TEXT EXCERPT:

** begin **

After I wash the dirt off thr worm, I sometimes sprinkle a little bit of Calcium supplement on the worm. (Just a little, this isn't KFC, the worms don't need to be breaded)

I've never fed feeder cockroaches. They were just too expensive.

Superworms are also a good food.


----------



## Snake_Eyes (Jun 14, 2006)

loga951 said:


> How about you average fishing nightcrawlers? And i went to my LPS and they didt carry any feeder roaches
> 
> 
> 
> ...


http://www.blaberus.com/


----------



## loga951 (Jan 22, 2007)

Snake_Eyes said:


> How about you average fishing nightcrawlers? And i went to my LPS and they didt carry any feeder roaches
> 
> 
> 
> ...


http://www.blaberus.com/
[/quote]

nice little website already placed a order to ttry and test it out! thanks


----------



## Mettle (Dec 29, 2003)

Awesome!









Let us know how it works out and how your frog does!


----------



## CLUSTER ONE (Aug 2, 2006)

like you said the mouse can fight back to just get a frozen mouse (around me a pinky is 1$ and a hopper is about 1.25$ and it is a lot safer adn you dont need to feed the mouse or have a place to house it


----------

** end **

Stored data

** begin **

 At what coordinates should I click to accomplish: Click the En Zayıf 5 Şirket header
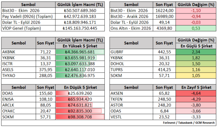(196, 87)
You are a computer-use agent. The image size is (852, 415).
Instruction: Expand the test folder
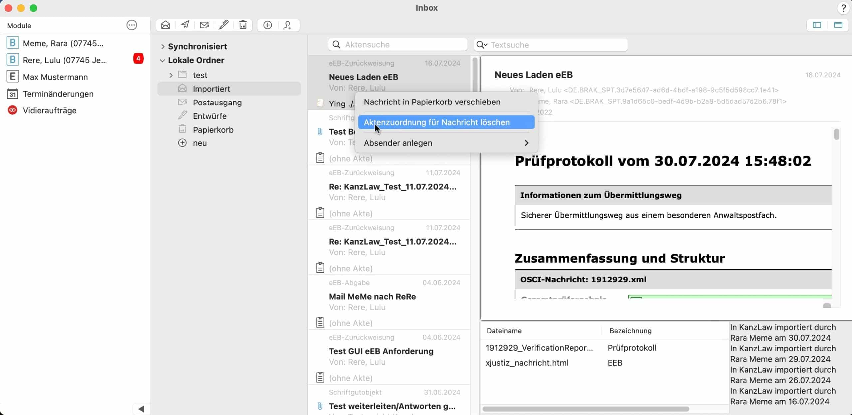click(x=171, y=75)
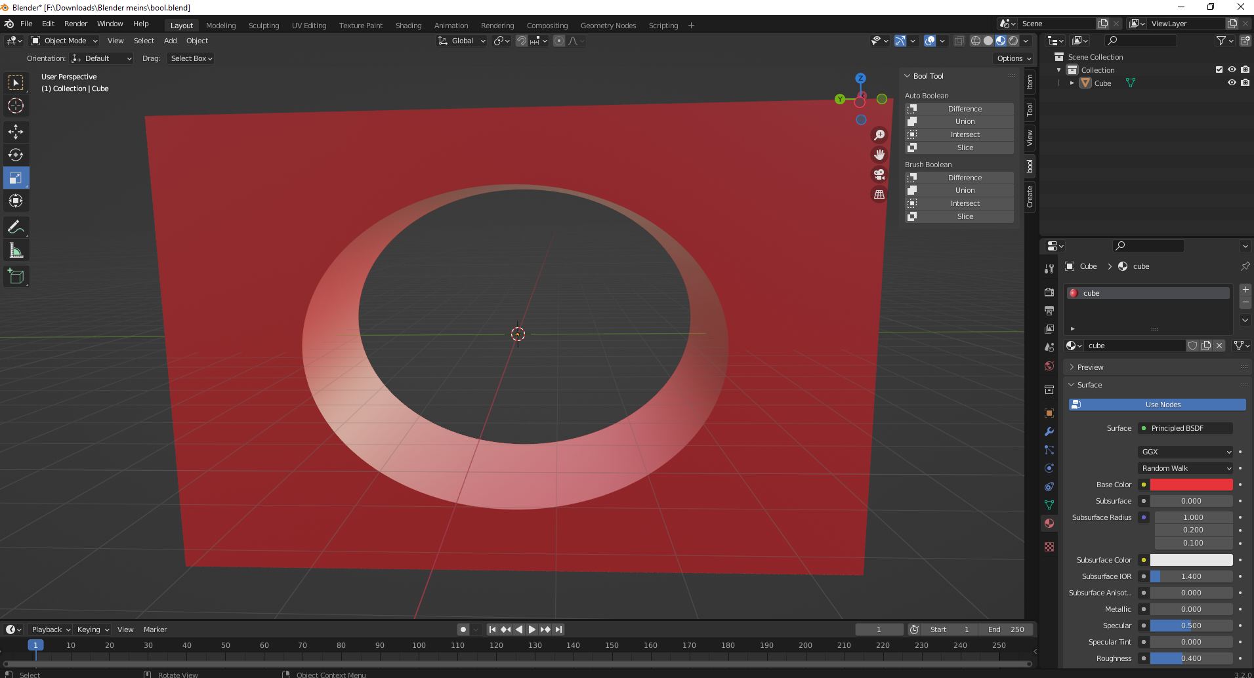Click the Add Cube tool icon
Viewport: 1254px width, 678px height.
click(16, 277)
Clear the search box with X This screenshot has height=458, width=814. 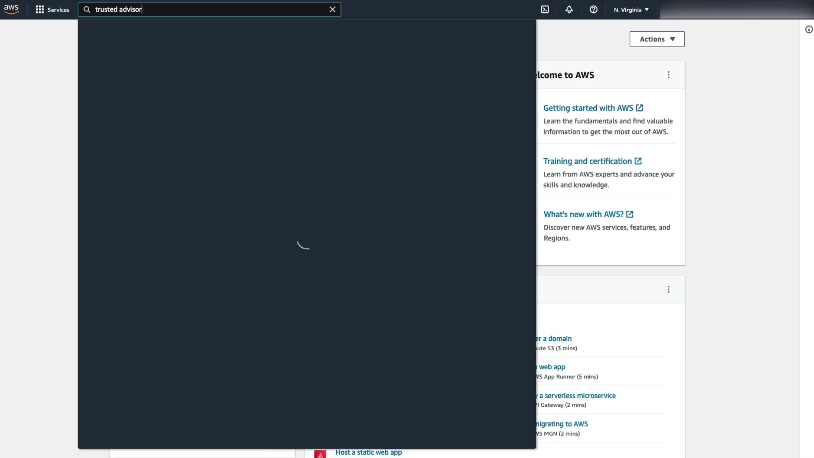pos(332,9)
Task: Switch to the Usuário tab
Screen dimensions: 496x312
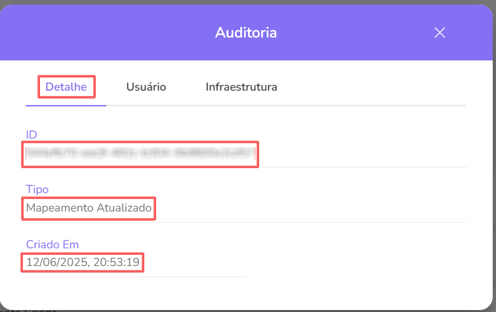Action: click(146, 87)
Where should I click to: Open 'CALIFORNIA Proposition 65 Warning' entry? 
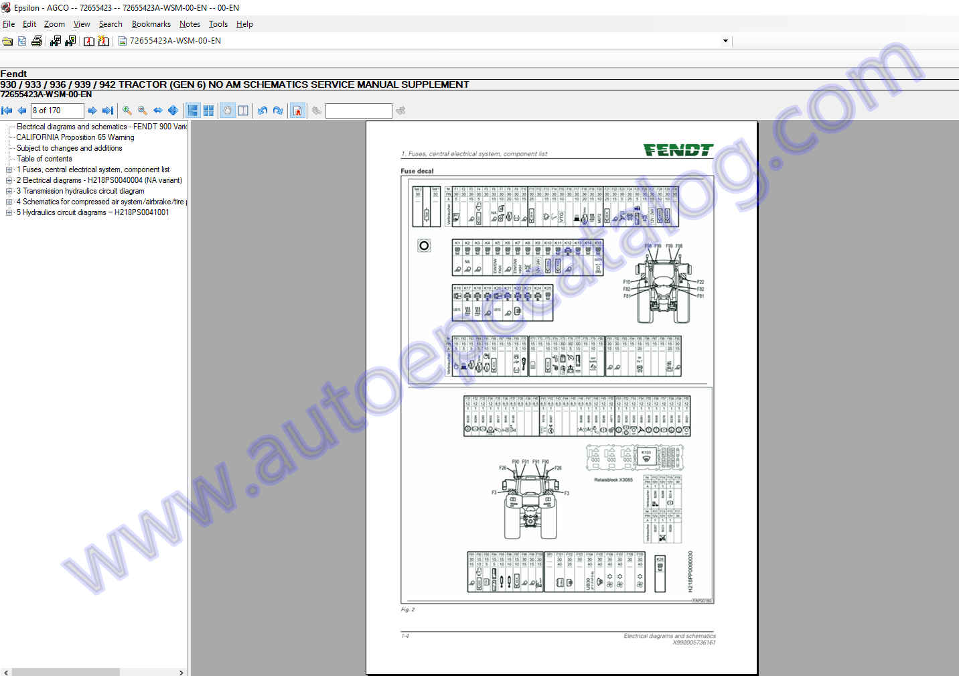click(75, 137)
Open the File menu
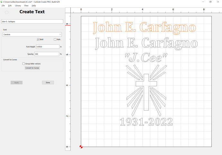The image size is (222, 155). click(x=3, y=5)
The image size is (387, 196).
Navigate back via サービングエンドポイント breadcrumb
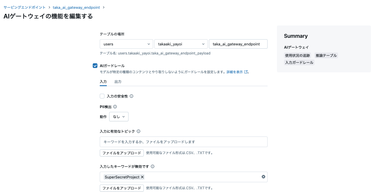23,7
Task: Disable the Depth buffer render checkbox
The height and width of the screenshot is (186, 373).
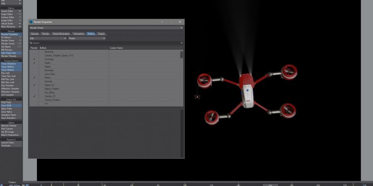Action: click(34, 63)
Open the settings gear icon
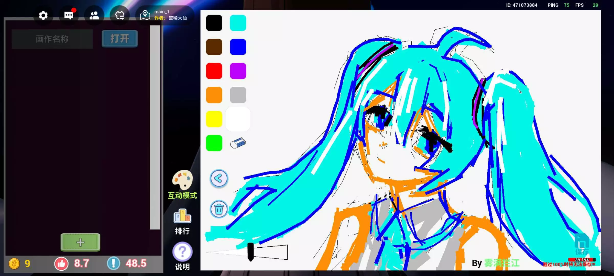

** end **

WRITTEN TASKS:
1. Answer these questions about the feeder thread:
(a) What does the first poster sometimes sprinkle on a worm after washing the dirt off it?
(b) Why has that poster never fed feeder cockroaches?
(c) According to CLUSTER ONE, about how much does a hopper cost locally?
2. Recast the records as a numbered list, from the line with "Task: Switch to the Usuário tab" through the end of the records, skipping blank lines and leaving out the pictures.
The feeder thread and the records are separate, unrelated material.

PROBLEM SOLUTIONS:
1.
(a) A little bit of calcium supplement.
(b) They were too expensive.
(c) About $1.25.

2.
1. Task: Switch to the Usuário tab
2. Screen dimensions: 496x312
3. Action: click(146, 87)
4. Where should I click to: Open 'CALIFORNIA Proposition 65 Warning' entry? 
5. click(75, 137)
6. Open the File menu
7. The image size is (222, 155). click(x=3, y=5)
8. The image size is (387, 196).
9. Navigate back via サービングエンドポイント breadcrumb
10. 23,7
11. Task: Disable the Depth buffer render checkbox
12. The height and width of the screenshot is (186, 373).
13. Action: click(34, 63)
14. Open the settings gear icon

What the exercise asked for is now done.